* BEGIN Quoted passage *

How much richer will coverage of an important civic issue like Atlantic Yards be in five years? As you say, it's risky to guess, so let's imagine a future based entirely on existing enterprises and websites. Here's what I think it will look like. Big bloggers, like the Brooklyn real estate blog Brownstoner, will break stories, comment on events, and even make money. Data platforms like Everyblock will make people aware of new filings by property developers. Muckrakers with a passion—like the feisty Atlantic Yards Report blog—will show up at every hearing with tough questions, and post annotated transcripts. Local amateurs will scour public documents for revealing details, while parents at hearings will blog about the impact on specific schools in the shadow of the project. And then sites like Outside.in will circulate their remarks to readers who live in that school zone, while new charitable organisations like Spot.us will fund investigative articles into the background of the developers. If they are smart, New York newspapers like the Times and the Post will draw upon this coverage, share it with their readership, use it to sell local ads, and sometimes put one of their trained reporters to develop new stories. The latter will, in turn, add immense value to the information chain, and the whole cycle will start over again.

* END Quoted passage *
* BEGIN Dataset section *

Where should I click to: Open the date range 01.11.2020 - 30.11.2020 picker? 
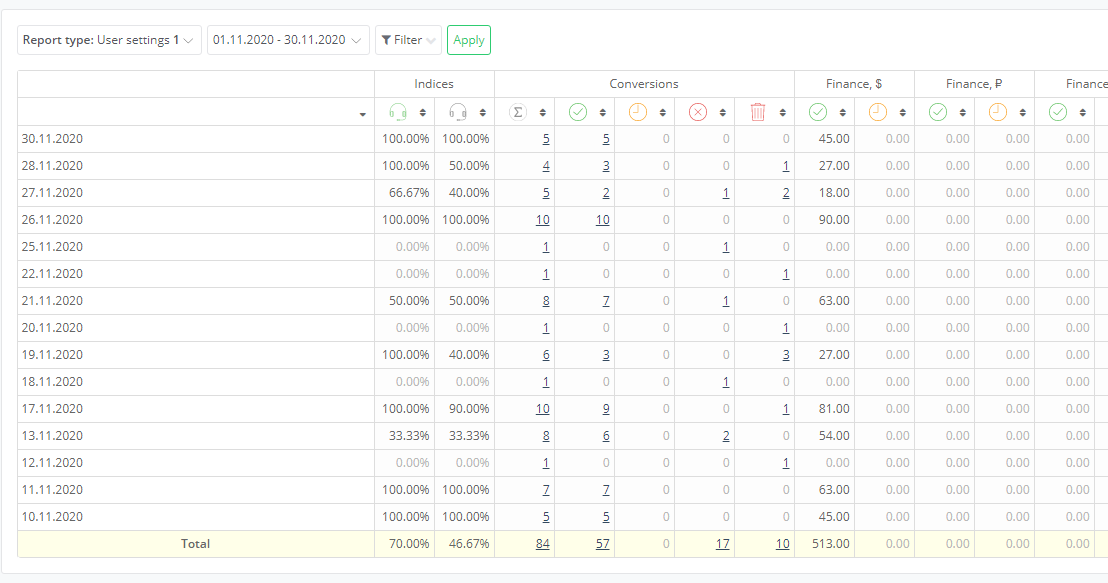pyautogui.click(x=287, y=40)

* END Dataset section *

_The task_: The passage on Atlantic Yards coverage names several blogs, sites, and online platforms, not counting the newspapers. List every one of them.

_The response_:
- Brownstoner
- Everyblock
- Atlantic Yards Report
- Outside.in
- Spot.us